**TASK INSTRUCTIONS**
Scan the entries that follow and copy out every line containing "named".

##### DATASET RECORDS #####

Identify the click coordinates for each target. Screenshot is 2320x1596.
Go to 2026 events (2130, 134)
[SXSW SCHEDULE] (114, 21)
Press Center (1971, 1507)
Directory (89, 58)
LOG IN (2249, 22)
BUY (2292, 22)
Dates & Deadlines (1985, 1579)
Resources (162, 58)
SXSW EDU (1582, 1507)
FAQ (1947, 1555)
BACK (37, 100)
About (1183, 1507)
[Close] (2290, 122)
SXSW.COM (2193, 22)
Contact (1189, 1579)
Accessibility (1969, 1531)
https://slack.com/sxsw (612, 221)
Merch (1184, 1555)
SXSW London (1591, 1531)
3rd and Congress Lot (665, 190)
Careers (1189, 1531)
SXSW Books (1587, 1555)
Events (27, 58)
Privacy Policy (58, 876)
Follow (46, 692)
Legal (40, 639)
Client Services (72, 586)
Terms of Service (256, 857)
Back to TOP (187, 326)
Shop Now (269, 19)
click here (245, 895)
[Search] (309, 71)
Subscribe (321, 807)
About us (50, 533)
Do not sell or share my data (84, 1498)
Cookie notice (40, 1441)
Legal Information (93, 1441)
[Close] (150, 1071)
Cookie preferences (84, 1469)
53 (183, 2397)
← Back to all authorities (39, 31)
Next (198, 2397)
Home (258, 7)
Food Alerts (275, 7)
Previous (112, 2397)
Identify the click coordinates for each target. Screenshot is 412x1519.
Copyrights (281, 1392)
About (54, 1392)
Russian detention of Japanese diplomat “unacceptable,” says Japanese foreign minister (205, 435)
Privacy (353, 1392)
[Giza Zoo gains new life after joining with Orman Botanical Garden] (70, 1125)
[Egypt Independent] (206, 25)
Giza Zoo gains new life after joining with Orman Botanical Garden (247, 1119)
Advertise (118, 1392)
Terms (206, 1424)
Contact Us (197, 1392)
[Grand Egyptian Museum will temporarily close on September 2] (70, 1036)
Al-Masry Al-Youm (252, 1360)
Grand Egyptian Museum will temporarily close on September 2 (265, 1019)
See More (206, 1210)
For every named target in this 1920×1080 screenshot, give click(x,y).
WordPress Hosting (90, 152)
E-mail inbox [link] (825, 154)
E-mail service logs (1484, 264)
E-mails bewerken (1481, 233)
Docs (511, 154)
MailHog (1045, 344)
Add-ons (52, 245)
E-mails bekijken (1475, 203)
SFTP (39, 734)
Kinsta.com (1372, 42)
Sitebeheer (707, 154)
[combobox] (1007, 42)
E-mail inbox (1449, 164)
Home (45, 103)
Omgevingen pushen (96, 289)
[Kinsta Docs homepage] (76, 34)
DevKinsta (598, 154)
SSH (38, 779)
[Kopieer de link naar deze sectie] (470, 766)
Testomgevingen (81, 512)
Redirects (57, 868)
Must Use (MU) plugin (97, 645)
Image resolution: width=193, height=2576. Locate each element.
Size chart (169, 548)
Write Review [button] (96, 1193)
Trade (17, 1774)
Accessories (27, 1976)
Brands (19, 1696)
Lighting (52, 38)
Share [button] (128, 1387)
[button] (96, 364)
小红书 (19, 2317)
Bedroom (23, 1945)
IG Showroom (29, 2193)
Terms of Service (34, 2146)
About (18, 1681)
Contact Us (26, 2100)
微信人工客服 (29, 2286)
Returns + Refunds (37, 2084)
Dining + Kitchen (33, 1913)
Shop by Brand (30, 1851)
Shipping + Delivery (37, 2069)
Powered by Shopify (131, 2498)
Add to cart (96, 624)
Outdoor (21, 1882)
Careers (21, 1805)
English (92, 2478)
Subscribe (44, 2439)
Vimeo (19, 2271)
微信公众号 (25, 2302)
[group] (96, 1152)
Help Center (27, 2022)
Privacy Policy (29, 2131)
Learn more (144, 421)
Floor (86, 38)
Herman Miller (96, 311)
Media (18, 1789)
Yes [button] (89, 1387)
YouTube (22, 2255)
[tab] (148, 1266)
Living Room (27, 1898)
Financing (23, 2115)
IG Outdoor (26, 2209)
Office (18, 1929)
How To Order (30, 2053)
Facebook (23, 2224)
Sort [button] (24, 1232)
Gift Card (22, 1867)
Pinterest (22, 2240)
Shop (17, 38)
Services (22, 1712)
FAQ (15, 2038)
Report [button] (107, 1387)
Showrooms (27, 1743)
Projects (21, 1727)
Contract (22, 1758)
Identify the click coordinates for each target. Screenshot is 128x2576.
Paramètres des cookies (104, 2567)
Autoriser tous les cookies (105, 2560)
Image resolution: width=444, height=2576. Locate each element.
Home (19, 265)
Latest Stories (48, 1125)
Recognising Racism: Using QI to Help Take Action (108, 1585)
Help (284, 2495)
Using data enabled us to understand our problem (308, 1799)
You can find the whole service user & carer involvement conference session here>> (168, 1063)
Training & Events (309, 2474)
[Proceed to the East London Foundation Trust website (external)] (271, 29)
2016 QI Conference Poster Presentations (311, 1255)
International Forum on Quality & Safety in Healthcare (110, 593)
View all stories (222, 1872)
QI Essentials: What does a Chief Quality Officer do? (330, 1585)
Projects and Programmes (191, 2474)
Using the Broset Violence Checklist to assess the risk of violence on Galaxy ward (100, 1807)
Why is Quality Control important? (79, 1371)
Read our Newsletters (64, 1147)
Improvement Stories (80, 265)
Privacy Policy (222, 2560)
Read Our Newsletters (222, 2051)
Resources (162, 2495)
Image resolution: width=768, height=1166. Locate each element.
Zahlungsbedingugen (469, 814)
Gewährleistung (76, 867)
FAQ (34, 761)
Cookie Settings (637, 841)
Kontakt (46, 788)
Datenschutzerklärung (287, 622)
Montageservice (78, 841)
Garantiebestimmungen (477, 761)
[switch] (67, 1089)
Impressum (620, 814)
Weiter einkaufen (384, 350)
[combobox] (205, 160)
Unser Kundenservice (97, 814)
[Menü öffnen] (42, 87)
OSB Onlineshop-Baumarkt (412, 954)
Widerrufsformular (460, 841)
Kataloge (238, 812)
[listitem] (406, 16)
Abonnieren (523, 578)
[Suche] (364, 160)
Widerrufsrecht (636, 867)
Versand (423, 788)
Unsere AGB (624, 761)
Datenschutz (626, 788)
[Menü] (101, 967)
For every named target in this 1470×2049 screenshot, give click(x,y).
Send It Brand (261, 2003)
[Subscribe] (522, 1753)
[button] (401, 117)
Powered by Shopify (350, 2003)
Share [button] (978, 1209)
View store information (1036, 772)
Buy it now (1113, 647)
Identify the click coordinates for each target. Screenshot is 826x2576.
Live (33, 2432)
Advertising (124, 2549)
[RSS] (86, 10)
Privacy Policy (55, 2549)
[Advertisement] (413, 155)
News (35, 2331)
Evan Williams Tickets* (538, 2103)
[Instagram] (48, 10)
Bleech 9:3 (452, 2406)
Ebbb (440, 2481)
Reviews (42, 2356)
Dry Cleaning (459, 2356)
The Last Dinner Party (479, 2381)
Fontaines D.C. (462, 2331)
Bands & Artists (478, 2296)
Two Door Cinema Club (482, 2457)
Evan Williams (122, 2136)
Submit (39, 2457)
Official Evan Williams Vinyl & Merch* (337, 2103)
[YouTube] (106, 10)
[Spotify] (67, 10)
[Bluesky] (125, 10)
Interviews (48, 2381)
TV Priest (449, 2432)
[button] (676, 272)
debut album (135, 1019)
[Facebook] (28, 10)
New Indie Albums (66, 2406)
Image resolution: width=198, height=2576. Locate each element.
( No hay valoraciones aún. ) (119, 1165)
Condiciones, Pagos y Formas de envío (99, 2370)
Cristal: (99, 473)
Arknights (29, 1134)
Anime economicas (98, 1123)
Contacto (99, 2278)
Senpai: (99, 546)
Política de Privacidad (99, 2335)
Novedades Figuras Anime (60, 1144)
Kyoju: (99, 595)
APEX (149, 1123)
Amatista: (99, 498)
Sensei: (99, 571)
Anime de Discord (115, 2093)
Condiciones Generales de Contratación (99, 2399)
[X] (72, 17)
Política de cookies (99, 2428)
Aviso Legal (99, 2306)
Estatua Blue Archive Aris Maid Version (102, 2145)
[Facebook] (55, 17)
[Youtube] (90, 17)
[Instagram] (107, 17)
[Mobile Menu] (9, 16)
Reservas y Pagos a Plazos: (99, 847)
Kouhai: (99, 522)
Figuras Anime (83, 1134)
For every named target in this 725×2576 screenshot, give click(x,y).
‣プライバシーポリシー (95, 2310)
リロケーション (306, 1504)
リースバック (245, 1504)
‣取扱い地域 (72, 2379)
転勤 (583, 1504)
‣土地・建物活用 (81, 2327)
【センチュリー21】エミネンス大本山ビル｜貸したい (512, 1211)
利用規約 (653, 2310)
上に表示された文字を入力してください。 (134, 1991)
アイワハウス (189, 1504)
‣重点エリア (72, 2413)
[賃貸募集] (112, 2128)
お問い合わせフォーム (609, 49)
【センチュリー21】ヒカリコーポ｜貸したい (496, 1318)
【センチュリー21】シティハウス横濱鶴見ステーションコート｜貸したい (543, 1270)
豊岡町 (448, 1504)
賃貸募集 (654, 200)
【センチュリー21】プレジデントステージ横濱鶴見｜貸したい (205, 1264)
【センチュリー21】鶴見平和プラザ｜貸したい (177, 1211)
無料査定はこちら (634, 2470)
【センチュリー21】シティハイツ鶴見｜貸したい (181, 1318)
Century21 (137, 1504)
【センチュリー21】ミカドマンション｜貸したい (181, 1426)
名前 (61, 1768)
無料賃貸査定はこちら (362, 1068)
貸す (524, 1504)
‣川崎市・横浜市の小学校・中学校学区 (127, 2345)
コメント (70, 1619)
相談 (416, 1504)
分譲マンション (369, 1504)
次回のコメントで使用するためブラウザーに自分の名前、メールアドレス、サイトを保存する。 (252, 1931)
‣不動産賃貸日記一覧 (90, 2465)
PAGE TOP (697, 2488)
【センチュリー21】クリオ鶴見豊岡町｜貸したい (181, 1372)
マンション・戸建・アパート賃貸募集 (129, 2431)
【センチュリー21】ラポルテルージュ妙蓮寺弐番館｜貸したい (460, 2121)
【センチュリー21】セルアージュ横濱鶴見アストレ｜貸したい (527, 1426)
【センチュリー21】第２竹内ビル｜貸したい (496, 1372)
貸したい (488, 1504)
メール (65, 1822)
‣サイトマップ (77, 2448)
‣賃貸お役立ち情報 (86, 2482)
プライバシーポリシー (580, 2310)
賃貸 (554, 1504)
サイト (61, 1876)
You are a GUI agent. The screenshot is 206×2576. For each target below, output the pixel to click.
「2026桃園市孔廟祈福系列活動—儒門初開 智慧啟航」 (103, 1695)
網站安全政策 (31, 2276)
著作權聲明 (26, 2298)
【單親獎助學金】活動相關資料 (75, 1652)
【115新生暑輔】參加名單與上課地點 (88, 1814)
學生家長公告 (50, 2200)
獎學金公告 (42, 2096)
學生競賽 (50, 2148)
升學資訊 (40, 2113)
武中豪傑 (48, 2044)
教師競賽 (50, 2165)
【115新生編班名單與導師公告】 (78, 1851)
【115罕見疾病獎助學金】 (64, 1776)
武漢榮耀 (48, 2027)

#####

**ANSWER FOR THIS EXERCISE**
For every named target in this 1920×1080 screenshot, give click(x,y).
For every named target in this 1470×2049 screenshot, give click(x,y).
For every named target in this 725×2576 screenshot, give click(x,y).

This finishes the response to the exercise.